Toutes les sources interrogées par l'AFP décrivent le comportement ambivalent des autorités russes, entre surveillance en bride courte, laxisme calculé et manipulation politique.

"L'Etat russe laisse faire les groupes, il est très content de cette forme de harcèlement continu" auquel les cybercriminels se livrent, assure le même expert. Surtout lorsqu'ils ciblent l'Ukraine ou des pays occidentaux.

Damien Bancal cite le cas de Sodinokibi, un groupe de pirates informatiques, aussi connu sous le nom de REvil, démantelé en janvier 2022.

"Le FBI (police fédérale américaine) avait donné un coup de main au FSB pour arrêter le groupe. Lors des arrestations, ils avaient trouvé des lingots d'or et leurs matelas étaient remplis de billets", raconte-t-il.

Depuis, l'invasion russe en Ukraine est passée par là, et "plus personne ne coopère avec qui que ce soit".

Interrogé par l'AFP lundi sur l'existence d'une demande officielle par Washington d'informations sur Dimitri Khorochev, le porte-parole du Kremlin Dmitri Peskov a déclaré ne disposer d'"aucune information".

Selon lui, "des contacts existent entre les services spéciaux (russe et américain, ndlr). Mais on ne peut pas parler pour l'heure d'une coopération d'ampleur".

De fait, Moscou tire largement profit de ces extorsions. "Arrêter aujourd'hui des rançonneurs, des professionnels de la prise d'otage d'entreprises, c'est mettre la main sur toutes les données qu'ils ont pu voler. C'est une manne providentielle", explique Damien Bancal.

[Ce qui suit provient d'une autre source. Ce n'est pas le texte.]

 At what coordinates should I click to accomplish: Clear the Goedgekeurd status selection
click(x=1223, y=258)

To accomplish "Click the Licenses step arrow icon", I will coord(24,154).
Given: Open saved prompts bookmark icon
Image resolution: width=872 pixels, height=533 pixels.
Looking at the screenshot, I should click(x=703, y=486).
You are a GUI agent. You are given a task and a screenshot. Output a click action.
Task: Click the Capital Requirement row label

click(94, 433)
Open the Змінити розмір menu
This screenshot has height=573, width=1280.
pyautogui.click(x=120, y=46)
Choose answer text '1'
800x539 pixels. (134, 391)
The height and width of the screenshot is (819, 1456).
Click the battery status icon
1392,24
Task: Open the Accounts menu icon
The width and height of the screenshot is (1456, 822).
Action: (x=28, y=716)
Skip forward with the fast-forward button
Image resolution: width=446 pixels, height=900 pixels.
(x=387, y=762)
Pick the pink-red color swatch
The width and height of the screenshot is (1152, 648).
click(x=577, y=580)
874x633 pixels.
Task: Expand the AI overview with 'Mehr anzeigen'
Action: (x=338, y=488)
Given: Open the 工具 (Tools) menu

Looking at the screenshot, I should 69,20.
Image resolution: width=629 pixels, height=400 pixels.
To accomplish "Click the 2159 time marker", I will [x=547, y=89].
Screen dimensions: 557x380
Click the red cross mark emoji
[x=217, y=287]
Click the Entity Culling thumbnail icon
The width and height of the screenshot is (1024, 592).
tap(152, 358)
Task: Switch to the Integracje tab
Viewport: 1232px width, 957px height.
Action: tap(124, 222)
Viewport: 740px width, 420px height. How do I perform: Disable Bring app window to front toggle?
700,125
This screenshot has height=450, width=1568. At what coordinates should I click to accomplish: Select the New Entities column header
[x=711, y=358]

Outre l'argent liquide et les cryptomonnaies, "ce sont des dizaines, si ce n'est des centaines de millions d'informations, qui ont été volées aux entreprises par des groupes de rançongiciels", dit-il.

En novembre 2024 est entrée en vigueur une loi russe permettant l'usage de cryptomonnaies comme moyen de contournement des sanctions occidentales, tout en encadrant strictement leur fabrication. Le texte prévoit que seules des entreprises inscrites dans un registre spécial ont le droit d'en produire massivement.

Mais la répression est à géométrie variable. En août dernier, un cybercriminel russe a été rendu à son pays lors d'un échange de prisonniers avec plusieurs pays occidentaux.

Et si la justice russe juge régulièrement des hackeurs à des peines de prison, Damien Bancal suppute un rapport de force loin du strict cadre légal: "Je t'arrête, je te fais quelques câlins à la mode russe et je te libère. Mais tu vas travailler pour nous", résume-t-il.

Les criminels jouent le jeu, contraints et forcés, parfois satisfaits de servir la patrie en étant passés "du bon côté de la force".

Le fondateur de LockBit, Dimitri Khorochev - ou quiconque se ferait passer pour lui - essaye pour sa part de rester debout. Il a d'abord minimisé l'importance des données piratées le 7 mai. Et offert une récompense à qui l'aiderait à retrouver son tourmenteur.

"Donnez des infos sur lui, qui il est — je paierai si l'info est authentique", a-t-il écrit sur son site. En attendant, bon baisers de Prague.